Clovis abandons lung cancer drug following FDA mauling

It looks like the end of the road for Clovis’ lung cancer drug rociletinib, which, only last year, was tipped as a potential blockbuster by Goldman Sachs with sales of up to $2 billion.

Clovis has abandoned rociletinib, a potential rival to AstraZeneca’s Tagrisso (osimertinib), following a bad review by advisers to the US regulator last month.

Colorado-based Clovis said its hopes now lie with ovarian cancer drug rucaparib, which it plans to file in the US and Europe in the coming months, ahead of a potential US launch late this year or early in 2017.
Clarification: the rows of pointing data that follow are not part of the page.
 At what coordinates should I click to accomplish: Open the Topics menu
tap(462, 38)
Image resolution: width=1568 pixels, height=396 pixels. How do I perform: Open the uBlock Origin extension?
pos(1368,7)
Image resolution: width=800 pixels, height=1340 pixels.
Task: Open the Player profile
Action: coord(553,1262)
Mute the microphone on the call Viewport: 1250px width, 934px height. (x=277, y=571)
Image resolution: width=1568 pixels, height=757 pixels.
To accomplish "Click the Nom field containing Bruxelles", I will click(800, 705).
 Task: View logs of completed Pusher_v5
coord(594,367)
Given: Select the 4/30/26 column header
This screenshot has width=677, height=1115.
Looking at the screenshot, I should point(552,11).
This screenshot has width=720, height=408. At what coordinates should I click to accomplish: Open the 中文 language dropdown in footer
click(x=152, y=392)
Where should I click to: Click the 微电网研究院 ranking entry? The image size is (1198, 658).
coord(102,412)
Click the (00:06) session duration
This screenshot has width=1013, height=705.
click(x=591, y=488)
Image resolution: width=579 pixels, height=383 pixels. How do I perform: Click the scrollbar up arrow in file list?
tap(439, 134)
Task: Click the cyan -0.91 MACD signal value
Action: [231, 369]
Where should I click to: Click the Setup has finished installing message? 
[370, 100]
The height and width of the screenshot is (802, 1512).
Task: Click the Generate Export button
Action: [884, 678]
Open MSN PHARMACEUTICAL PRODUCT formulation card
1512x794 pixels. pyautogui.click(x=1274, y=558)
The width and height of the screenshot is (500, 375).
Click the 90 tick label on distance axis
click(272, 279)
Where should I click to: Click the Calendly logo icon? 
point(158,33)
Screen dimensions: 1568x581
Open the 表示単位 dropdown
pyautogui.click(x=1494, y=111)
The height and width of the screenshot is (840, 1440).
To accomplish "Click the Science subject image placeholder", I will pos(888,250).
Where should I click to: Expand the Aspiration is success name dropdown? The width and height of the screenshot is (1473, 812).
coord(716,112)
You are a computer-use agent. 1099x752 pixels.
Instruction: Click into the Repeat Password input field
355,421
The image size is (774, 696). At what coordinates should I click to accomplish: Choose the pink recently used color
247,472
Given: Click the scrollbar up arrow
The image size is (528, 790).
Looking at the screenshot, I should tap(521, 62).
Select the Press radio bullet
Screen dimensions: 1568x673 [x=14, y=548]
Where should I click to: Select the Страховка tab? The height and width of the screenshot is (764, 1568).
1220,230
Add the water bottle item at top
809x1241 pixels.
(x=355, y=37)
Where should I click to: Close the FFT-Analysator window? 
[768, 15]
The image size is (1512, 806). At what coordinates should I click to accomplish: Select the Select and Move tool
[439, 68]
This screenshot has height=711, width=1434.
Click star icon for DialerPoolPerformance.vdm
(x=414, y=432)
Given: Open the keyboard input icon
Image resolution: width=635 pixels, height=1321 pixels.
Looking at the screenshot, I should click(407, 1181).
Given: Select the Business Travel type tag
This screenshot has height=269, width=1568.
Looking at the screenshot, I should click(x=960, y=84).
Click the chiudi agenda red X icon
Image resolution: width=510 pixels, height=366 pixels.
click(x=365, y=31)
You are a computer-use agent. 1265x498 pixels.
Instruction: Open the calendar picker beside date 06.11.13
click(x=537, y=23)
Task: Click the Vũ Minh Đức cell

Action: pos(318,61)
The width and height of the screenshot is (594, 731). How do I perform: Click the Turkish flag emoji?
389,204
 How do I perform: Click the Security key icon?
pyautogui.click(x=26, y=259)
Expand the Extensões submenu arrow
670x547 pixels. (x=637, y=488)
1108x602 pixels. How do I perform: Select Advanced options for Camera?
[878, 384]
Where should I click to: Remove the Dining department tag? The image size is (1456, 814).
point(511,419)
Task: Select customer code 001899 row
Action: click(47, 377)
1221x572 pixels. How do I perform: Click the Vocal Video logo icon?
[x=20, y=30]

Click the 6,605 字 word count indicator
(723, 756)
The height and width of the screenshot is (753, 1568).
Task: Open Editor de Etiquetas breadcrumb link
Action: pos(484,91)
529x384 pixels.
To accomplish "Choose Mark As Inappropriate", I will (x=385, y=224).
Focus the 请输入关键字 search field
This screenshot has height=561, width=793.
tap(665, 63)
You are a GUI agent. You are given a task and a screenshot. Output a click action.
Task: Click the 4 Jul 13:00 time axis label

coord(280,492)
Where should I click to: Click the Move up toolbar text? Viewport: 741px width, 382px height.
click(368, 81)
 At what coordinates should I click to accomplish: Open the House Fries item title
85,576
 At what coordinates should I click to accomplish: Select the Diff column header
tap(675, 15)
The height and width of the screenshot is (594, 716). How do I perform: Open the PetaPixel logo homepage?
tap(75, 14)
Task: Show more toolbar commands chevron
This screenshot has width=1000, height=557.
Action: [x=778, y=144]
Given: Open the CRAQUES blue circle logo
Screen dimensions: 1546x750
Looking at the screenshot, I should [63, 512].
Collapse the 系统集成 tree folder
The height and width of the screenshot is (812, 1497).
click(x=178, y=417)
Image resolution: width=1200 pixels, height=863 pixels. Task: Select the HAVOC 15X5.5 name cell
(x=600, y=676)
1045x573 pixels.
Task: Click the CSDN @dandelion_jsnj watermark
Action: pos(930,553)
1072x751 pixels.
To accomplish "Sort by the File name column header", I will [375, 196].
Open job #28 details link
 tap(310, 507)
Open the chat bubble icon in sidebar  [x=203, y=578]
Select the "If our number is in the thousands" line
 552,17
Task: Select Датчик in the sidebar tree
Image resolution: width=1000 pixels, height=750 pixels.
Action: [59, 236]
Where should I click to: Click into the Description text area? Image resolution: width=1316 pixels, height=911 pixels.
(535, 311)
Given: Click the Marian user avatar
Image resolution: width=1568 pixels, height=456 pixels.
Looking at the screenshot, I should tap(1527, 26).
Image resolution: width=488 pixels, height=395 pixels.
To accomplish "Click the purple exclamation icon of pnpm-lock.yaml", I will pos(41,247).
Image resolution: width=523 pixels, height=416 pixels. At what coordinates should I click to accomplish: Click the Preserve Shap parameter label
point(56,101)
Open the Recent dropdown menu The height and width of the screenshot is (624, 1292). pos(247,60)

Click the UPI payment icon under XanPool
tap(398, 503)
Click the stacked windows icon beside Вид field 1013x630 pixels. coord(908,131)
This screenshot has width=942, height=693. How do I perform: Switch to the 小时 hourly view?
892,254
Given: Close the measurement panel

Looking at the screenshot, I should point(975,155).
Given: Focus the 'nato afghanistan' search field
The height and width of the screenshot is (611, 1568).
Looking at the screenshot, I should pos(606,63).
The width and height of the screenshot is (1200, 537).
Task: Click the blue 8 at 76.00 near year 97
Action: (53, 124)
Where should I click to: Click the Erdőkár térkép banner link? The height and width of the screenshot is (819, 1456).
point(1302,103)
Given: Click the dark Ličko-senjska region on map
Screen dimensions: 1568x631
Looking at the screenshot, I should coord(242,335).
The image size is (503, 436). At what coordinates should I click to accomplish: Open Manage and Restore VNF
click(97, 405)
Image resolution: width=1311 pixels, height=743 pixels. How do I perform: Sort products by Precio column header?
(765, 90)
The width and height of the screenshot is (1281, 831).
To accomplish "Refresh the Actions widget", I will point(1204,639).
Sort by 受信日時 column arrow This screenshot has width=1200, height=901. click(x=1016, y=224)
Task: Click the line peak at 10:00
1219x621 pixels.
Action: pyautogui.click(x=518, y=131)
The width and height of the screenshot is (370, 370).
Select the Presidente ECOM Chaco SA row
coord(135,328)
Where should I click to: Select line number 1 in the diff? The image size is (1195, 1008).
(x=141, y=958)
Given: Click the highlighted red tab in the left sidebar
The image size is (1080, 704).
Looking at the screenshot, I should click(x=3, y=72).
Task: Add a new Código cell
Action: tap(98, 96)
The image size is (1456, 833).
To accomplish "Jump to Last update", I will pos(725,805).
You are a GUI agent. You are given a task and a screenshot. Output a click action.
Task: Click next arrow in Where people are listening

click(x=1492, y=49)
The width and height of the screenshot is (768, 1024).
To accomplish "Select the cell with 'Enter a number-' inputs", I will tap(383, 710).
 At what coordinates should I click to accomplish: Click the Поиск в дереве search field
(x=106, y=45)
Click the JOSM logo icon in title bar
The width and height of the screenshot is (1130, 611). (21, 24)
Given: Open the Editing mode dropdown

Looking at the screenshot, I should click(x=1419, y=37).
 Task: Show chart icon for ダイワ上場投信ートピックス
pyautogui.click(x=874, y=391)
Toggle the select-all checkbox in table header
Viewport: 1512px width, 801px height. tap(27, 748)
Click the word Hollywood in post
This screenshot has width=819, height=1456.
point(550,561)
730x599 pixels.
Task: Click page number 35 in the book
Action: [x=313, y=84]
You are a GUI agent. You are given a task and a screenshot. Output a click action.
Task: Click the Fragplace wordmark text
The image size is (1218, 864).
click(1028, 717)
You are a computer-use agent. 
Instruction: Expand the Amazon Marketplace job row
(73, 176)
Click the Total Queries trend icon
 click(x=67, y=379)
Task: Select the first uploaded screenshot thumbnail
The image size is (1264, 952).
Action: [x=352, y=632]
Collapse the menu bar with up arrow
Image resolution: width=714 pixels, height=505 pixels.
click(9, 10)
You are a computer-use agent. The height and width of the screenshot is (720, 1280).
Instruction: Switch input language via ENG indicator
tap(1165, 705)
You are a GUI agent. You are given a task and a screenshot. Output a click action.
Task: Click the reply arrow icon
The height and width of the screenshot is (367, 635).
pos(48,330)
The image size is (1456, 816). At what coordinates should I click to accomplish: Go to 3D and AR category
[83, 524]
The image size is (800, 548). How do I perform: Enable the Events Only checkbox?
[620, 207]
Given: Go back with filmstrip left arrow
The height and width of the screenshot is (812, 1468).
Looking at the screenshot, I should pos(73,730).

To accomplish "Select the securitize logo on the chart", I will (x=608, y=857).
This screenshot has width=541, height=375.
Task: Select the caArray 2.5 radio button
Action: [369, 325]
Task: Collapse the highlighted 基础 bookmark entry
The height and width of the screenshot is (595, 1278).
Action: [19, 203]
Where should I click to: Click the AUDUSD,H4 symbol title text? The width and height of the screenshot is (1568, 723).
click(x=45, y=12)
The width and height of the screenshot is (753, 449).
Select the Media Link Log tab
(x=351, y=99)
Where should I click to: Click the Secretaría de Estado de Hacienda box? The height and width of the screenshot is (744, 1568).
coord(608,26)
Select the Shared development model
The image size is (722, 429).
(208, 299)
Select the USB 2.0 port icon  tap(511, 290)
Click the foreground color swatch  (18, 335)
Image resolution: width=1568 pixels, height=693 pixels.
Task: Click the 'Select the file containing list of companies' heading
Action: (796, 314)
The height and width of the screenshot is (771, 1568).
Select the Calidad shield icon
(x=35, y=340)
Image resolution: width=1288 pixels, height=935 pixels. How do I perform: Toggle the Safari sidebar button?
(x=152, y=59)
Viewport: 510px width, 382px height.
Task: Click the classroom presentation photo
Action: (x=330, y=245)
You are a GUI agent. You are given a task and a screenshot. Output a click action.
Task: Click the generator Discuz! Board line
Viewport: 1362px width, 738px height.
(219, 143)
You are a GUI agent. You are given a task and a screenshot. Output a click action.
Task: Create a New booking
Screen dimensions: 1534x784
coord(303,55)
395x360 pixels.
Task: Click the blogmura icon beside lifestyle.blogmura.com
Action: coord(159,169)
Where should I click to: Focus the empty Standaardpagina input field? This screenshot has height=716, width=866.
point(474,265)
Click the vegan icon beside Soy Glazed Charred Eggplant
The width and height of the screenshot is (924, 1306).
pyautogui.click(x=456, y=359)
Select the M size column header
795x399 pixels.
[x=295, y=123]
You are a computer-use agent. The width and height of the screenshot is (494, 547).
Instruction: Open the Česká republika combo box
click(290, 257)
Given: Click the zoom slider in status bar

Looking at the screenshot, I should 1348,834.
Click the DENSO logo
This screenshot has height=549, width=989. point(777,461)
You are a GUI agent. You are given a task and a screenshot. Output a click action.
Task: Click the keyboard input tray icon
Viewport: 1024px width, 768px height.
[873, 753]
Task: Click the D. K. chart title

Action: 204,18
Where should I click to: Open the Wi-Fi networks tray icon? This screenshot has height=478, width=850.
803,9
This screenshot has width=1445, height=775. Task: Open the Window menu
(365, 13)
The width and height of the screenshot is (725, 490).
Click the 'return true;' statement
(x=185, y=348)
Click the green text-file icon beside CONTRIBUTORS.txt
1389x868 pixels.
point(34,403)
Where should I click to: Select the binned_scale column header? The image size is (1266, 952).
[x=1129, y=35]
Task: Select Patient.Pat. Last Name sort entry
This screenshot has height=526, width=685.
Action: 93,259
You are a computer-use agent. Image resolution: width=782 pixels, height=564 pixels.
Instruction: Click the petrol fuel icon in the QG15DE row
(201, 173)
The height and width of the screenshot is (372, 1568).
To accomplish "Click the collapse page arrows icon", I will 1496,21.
The company said in a Q1 results statement that it expected to receive a rejection letter for rociletinib, from the US Food and Drug Administration (FDA) on or before its regulatory decision date of 28 June.

In anticipation of the rejection the company is laying off staff and contractors working on rociletinib, around 35% of its workforce, saying it has cash reserves of around $445.5 million – enough to fund operations until 2018.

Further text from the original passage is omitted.